[Start Stored records]

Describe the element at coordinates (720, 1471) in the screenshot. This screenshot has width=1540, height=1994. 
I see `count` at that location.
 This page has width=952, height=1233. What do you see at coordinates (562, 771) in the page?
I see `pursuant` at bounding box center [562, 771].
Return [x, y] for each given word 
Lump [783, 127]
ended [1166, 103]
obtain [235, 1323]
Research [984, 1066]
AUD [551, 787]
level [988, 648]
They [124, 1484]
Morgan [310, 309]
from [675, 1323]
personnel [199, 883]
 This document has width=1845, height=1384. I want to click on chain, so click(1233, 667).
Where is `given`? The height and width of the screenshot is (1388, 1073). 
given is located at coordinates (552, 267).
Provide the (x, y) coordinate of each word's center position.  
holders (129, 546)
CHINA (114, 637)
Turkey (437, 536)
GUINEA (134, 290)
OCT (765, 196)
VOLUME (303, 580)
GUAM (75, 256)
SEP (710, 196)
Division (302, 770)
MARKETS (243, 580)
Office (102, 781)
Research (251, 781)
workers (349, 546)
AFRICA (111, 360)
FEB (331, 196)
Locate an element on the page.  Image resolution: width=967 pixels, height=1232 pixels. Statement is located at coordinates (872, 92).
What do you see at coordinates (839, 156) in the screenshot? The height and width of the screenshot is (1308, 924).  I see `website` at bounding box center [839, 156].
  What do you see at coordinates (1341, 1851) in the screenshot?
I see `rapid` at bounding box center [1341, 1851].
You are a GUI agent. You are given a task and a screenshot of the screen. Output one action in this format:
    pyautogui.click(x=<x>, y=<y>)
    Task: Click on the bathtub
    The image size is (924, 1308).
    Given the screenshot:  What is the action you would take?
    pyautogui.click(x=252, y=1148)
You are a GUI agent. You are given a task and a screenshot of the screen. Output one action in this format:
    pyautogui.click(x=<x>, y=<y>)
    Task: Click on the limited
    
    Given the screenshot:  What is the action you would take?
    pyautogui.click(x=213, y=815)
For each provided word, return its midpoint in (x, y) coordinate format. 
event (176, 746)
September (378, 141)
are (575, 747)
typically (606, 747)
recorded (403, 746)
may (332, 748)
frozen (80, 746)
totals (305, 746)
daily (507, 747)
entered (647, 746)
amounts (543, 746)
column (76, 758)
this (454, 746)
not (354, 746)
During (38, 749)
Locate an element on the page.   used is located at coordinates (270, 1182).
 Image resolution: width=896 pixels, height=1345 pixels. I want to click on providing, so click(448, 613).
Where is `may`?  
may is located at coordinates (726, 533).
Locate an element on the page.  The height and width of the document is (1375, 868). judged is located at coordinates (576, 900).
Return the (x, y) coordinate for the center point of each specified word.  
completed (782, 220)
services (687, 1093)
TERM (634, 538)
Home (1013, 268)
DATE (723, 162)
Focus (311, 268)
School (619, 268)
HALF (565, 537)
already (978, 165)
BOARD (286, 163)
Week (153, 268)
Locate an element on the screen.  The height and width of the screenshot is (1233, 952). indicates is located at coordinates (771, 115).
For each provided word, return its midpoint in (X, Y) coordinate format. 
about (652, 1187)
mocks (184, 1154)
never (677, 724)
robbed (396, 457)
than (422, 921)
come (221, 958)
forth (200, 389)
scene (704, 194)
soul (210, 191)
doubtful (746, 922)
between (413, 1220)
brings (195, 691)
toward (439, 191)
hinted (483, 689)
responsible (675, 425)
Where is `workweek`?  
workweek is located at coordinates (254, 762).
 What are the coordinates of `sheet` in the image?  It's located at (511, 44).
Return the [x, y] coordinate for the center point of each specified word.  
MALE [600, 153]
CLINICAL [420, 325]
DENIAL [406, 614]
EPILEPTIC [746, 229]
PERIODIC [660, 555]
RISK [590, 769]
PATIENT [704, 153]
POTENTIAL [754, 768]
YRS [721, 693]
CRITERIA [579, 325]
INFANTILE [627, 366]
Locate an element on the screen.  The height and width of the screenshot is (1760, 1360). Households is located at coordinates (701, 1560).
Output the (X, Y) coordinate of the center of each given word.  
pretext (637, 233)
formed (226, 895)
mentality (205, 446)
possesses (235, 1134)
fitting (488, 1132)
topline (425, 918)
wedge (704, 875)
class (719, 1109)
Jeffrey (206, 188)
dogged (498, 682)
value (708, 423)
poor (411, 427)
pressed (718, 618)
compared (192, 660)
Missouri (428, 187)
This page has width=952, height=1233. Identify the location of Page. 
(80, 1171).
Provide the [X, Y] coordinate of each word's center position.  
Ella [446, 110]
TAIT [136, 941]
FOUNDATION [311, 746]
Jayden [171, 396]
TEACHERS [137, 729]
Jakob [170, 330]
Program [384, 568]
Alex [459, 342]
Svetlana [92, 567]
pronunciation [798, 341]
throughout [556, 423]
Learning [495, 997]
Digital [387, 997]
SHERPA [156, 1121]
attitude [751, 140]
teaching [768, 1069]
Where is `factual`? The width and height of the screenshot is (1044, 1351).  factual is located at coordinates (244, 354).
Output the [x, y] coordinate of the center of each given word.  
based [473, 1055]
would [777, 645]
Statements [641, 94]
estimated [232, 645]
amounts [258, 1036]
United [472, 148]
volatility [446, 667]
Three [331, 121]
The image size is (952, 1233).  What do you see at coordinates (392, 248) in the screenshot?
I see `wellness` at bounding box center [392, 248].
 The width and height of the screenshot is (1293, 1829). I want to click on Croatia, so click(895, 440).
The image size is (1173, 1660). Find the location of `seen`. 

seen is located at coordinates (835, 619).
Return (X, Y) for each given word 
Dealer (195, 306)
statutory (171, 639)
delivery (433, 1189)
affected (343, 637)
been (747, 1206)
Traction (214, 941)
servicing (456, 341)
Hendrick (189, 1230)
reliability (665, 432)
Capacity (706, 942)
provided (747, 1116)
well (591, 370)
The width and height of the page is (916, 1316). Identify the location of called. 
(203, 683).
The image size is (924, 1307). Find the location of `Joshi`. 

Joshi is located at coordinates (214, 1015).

[End Stored records]

_Problem details:_
Retype every line of the listing above without any alteration.

_Result of the exercise:_
Describe the element at coordinates (720, 1471) in the screenshot. This screenshot has width=1540, height=1994. 
I see `count` at that location.
 This page has width=952, height=1233. What do you see at coordinates (562, 771) in the page?
I see `pursuant` at bounding box center [562, 771].
Return [x, y] for each given word 
Lump [783, 127]
ended [1166, 103]
obtain [235, 1323]
Research [984, 1066]
AUD [551, 787]
level [988, 648]
They [124, 1484]
Morgan [310, 309]
from [675, 1323]
personnel [199, 883]
 This document has width=1845, height=1384. I want to click on chain, so click(1233, 667).
Where is `given`? The height and width of the screenshot is (1388, 1073). 
given is located at coordinates (552, 267).
Provide the (x, y) coordinate of each word's center position.  
holders (129, 546)
CHINA (114, 637)
Turkey (437, 536)
GUINEA (134, 290)
OCT (765, 196)
VOLUME (303, 580)
GUAM (75, 256)
SEP (710, 196)
Division (302, 770)
MARKETS (243, 580)
Office (102, 781)
Research (251, 781)
workers (349, 546)
AFRICA (111, 360)
FEB (331, 196)
Locate an element on the page.  Image resolution: width=967 pixels, height=1232 pixels. Statement is located at coordinates (872, 92).
What do you see at coordinates (839, 156) in the screenshot? The height and width of the screenshot is (1308, 924).  I see `website` at bounding box center [839, 156].
  What do you see at coordinates (1341, 1851) in the screenshot?
I see `rapid` at bounding box center [1341, 1851].
You are a GUI agent. You are given a task and a screenshot of the screen. Output one action in this format:
    pyautogui.click(x=<x>, y=<y>)
    Task: Click on the bathtub
    The image size is (924, 1308).
    Given the screenshot:  What is the action you would take?
    pyautogui.click(x=252, y=1148)
You are a GUI agent. You are given a task and a screenshot of the screen. Output one action in this format:
    pyautogui.click(x=<x>, y=<y>)
    Task: Click on the limited
    
    Given the screenshot:  What is the action you would take?
    pyautogui.click(x=213, y=815)
For each provided word, return its midpoint in (x, y) coordinate format. 
event (176, 746)
September (378, 141)
are (575, 747)
typically (606, 747)
recorded (403, 746)
may (332, 748)
frozen (80, 746)
totals (305, 746)
daily (507, 747)
entered (647, 746)
amounts (543, 746)
column (76, 758)
this (454, 746)
not (354, 746)
During (38, 749)
Locate an element on the page.   used is located at coordinates (270, 1182).
 Image resolution: width=896 pixels, height=1345 pixels. I want to click on providing, so click(448, 613).
Where is `may`?  
may is located at coordinates (726, 533).
Locate an element on the page.  The height and width of the document is (1375, 868). judged is located at coordinates (576, 900).
Return the (x, y) coordinate for the center point of each specified word.  
completed (782, 220)
services (687, 1093)
TERM (634, 538)
Home (1013, 268)
DATE (723, 162)
Focus (311, 268)
School (619, 268)
HALF (565, 537)
already (978, 165)
BOARD (286, 163)
Week (153, 268)
Locate an element on the screen.  The height and width of the screenshot is (1233, 952). indicates is located at coordinates (771, 115).
For each provided word, return its midpoint in (X, Y) coordinate format. 
about (652, 1187)
mocks (184, 1154)
never (677, 724)
robbed (396, 457)
than (422, 921)
come (221, 958)
forth (200, 389)
scene (704, 194)
soul (210, 191)
doubtful (746, 922)
between (413, 1220)
brings (195, 691)
toward (439, 191)
hinted (483, 689)
responsible (675, 425)
Where is `workweek`?  
workweek is located at coordinates (254, 762).
 What are the coordinates of `sheet` in the image?  It's located at (511, 44).
Return the [x, y] coordinate for the center point of each specified word.  
MALE [600, 153]
CLINICAL [420, 325]
DENIAL [406, 614]
EPILEPTIC [746, 229]
PERIODIC [660, 555]
RISK [590, 769]
PATIENT [704, 153]
POTENTIAL [754, 768]
YRS [721, 693]
CRITERIA [579, 325]
INFANTILE [627, 366]
Locate an element on the screen.  The height and width of the screenshot is (1760, 1360). Households is located at coordinates (701, 1560).
Output the (X, Y) coordinate of the center of each given word.  
pretext (637, 233)
formed (226, 895)
mentality (205, 446)
possesses (235, 1134)
fitting (488, 1132)
topline (425, 918)
wedge (704, 875)
class (719, 1109)
Jeffrey (206, 188)
dogged (498, 682)
value (708, 423)
poor (411, 427)
pressed (718, 618)
compared (192, 660)
Missouri (428, 187)
This page has width=952, height=1233. Identify the location of Page. 
(80, 1171).
Provide the [X, Y] coordinate of each word's center position.  
Ella [446, 110]
TAIT [136, 941]
FOUNDATION [311, 746]
Jayden [171, 396]
TEACHERS [137, 729]
Jakob [170, 330]
Program [384, 568]
Alex [459, 342]
Svetlana [92, 567]
pronunciation [798, 341]
throughout [556, 423]
Learning [495, 997]
Digital [387, 997]
SHERPA [156, 1121]
attitude [751, 140]
teaching [768, 1069]
Where is `factual`? The width and height of the screenshot is (1044, 1351).  factual is located at coordinates (244, 354).
Output the [x, y] coordinate of the center of each given word.  
based [473, 1055]
would [777, 645]
Statements [641, 94]
estimated [232, 645]
amounts [258, 1036]
United [472, 148]
volatility [446, 667]
Three [331, 121]
The image size is (952, 1233).  What do you see at coordinates (392, 248) in the screenshot?
I see `wellness` at bounding box center [392, 248].
 The width and height of the screenshot is (1293, 1829). I want to click on Croatia, so click(895, 440).
The image size is (1173, 1660). Find the location of `seen`. 

seen is located at coordinates (835, 619).
Return (X, Y) for each given word 
Dealer (195, 306)
statutory (171, 639)
delivery (433, 1189)
affected (343, 637)
been (747, 1206)
Traction (214, 941)
servicing (456, 341)
Hendrick (189, 1230)
reliability (665, 432)
Capacity (706, 942)
provided (747, 1116)
well (591, 370)
The width and height of the page is (916, 1316). Identify the location of called. 
(203, 683).
The image size is (924, 1307). Find the location of `Joshi`. 

Joshi is located at coordinates (214, 1015).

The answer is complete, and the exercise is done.